What I have going on here is:
Table 1: AOC_Model
AOC_ID int (Primary Key)
Model varchar(50)
Table 2: AOC_Chipset
AOC_CHIPSET_ID int (Primary Key)
CONTROLLER_ID int
CHIPSET_ID int
AOC_ID int
Table 3: Controller
CONTROLLER_ID int (Primary Key)
CONTROLLER varchar(10)
Table 4: Chipset
CONTROLLER_ID int (Primary Key)
CHIPSET_ID int (Primary Key)
CHIPSET varchar(50)
Table 5: Notes_Chipset
NOTES_CHIPSET_ID int (Primary Key)
CONTROLLER_ID int
CHIPSET_ID int
DATE date
NOTES varchar(800)
First I have a Chipset table that is joined to Controller via Controller_ID Then I have AOC_Chipset which actually acts as Joining table between Controller and Chipset. AOC_Chipset is joined to Chipset via Controller_ID and Chipset_id Then I have Notes_Chipset which is also joined to Chipset via Controller_ID and Chipset_id And Finally, I have AOC_Model which is joined to AOC_Chipset via AOC_ID
I have many to many relationships going on here. I could have one or two controllers assigned to the same AOC_ID. I could have one or two chipsets assigned to the same controller. I could have multiple Notes assigned to the same Chipset.

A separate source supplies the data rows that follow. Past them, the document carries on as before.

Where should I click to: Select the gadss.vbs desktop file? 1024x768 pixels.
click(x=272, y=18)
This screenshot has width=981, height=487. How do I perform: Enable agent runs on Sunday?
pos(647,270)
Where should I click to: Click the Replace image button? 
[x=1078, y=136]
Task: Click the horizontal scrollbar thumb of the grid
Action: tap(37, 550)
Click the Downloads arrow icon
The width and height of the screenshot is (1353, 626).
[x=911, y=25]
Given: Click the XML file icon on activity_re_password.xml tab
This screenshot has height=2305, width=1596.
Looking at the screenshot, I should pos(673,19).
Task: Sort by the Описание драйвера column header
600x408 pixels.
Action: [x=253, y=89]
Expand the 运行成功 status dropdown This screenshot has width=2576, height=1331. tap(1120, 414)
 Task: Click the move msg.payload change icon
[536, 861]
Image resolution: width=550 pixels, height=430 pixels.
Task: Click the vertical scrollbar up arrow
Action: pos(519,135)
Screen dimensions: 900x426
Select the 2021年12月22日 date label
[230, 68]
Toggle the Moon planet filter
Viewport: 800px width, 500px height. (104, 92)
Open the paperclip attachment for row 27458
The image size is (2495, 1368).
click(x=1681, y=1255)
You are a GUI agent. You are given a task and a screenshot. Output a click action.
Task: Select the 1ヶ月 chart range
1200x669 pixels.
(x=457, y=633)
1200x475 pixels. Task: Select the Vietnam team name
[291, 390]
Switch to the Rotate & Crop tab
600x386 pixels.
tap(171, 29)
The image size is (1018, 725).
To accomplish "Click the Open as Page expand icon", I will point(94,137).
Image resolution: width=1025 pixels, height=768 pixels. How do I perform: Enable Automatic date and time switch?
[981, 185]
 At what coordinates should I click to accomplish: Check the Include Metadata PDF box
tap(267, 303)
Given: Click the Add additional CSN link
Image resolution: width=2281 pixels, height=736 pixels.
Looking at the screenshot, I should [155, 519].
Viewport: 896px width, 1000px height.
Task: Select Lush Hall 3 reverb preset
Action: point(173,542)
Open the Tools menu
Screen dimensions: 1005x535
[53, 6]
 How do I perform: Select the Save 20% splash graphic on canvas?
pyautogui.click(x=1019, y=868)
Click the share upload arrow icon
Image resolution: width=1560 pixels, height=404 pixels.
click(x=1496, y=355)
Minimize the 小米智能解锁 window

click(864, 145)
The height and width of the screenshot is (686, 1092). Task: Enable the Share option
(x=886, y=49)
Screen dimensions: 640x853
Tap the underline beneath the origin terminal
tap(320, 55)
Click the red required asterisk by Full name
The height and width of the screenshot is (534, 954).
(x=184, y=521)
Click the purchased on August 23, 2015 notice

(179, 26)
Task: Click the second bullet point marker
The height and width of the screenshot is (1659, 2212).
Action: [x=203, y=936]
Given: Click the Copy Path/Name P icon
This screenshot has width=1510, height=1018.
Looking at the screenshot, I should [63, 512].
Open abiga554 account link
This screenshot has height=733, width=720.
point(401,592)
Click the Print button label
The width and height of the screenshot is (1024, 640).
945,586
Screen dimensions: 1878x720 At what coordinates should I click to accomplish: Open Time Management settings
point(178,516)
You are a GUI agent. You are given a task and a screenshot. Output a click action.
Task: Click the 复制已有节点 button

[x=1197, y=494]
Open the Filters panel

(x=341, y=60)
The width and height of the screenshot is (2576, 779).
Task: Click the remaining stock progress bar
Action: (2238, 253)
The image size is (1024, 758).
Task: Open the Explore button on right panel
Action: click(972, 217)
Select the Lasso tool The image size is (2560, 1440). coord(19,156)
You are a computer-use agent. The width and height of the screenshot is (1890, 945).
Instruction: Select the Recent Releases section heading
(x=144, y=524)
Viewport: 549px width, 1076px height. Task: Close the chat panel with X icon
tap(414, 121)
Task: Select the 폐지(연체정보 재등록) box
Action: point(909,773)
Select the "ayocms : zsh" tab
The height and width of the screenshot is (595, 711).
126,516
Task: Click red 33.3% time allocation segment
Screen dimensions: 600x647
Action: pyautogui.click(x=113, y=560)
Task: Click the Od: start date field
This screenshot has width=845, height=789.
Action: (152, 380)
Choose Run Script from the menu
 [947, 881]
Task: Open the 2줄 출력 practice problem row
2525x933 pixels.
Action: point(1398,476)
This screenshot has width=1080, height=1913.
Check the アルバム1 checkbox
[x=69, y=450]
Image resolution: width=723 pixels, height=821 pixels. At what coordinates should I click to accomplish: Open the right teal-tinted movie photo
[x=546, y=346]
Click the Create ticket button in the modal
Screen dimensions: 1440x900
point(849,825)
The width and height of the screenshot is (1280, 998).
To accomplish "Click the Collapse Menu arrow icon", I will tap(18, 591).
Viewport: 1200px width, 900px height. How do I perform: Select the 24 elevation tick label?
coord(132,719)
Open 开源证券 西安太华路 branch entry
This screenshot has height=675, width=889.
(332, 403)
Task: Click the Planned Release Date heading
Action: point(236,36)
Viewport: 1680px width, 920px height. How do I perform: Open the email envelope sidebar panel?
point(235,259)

I created this query in SQL Server 2019:
SELECT
dbo.AOC_CHIPSET.AOC_ID,
string_agg(dbo.CONTROLLER.CONTROLLER, ', ') AS vControllers,
string_agg(dbo.CHIPSET.CHIPSET, ', ') AS vChipsets,
string_agg(dbo.NOTES_CHIPSET.DATE, ', ') AS vDate,
string_agg(dbo.NOTES_CHIPSET.NOTES, ', ') AS vNotes
FROM
dbo.AOC_CHIPSET
INNER JOIN
dbo.CHIPSET ON dbo.AOC_CHIPSET.CONTROLLER_ID = dbo.CHIPSET.CONTROLLER_ID
AND dbo.AOC_CHIPSET.CHIPSET_ID = dbo.CHIPSET.CHIPSET_ID
INNER JOIN
dbo.CONTROLLER ON dbo.CHIPSET.CONTROLLER_ID = dbo.CONTROLLER.CONTROLLER_ID
INNER JOIN
dbo.NOTES_CHIPSET ON dbo.CHIPSET.CONTROLLER_ID = dbo.NOTES_CHIPSET.CONTROLLER_ID
AND dbo.CHIPSET.CHIPSET_ID = dbo.NOTES_CHIPSET.CHIPSET_ID
AND dbo.CONTROLLER.CONTROLLER_ID = dbo.NOTES_CHIPSET.CONTROLLER_ID
GROUP BY
dbo.AOC_CHIPSET.AOC_ID
The problem is the result contains duplicates
I know I can use the DISTINCT
, but I can't figure out where / how to place it in conjunction with string_agg
?
I replaced the joins by sub-selects placed directly in the select list. This allows me to select distinct values per retrieved property. In fact, there are always 2 sub-selects per string to create. The inner one has a SELECT DISTINCT
and the outer one makes the string_agg
. The inner sub-select filters its rows with a WHERE-clause with AOC_ID
matching the main SELECT
SELECT
ac.AOC_ID,
(SELECT string_agg(CONTROLLER, ', ') FROM
(SELECT DISTINCT CONTROLLER
FROM dbo.CONTROLLER co INNER JOIN dbo.AOC_CHIPSET ac1
ON ac1.CONTROLLER_ID = co.CONTROLLER_ID
WHERE ac1.AOC_ID = ac.AOC_ID) x) AS vControllers,
(SELECT string_agg(CHIPSET, ', ') FROM
(SELECT DISTINCT CHIPSET
FROM dbo.CHIPSET cs INNER JOIN dbo.AOC_CHIPSET ac2
ON ac2.CONTROLLER_ID = cs.CONTROLLER_ID AND ac2.CHIPSET_ID = cs.CHIPSET_ID
WHERE ac2.AOC_ID = ac.AOC_ID) y) AS vChipsets,
(SELECT string_agg([DATE], ', ') FROM
(SELECT DISTINCT [DATE]
FROM dbo.NOTES_CHIPSET nd INNER JOIN dbo.AOC_CHIPSET ac3
ON ac3.CONTROLLER_ID = nd.CONTROLLER_ID AND ac3.CHIPSET_ID = nd.CHIPSET_ID
WHERE ac3.AOC_ID = ac.AOC_ID) z) AS vDate,
(SELECT string_agg(NOTES, ', ') FROM
(SELECT DISTINCT NOTES
FROM dbo.NOTES_CHIPSET nd INNER JOIN dbo.AOC_CHIPSET ac4
ON ac4.CONTROLLER_ID = nd.CONTROLLER_ID AND ac4.CHIPSET_ID = nd.CHIPSET_ID
WHERE ac4.AOC_ID = ac.AOC_ID) z) AS vNotes
FROM
dbo.AOC_CHIPSET ac
GROUP BY
ac.AOC_ID
The SELECT DISTINCT
in the sub-queries work, because the select-list does not contain any controller or chipset id. This would not be possible with joins on the outer level, since those require these ids.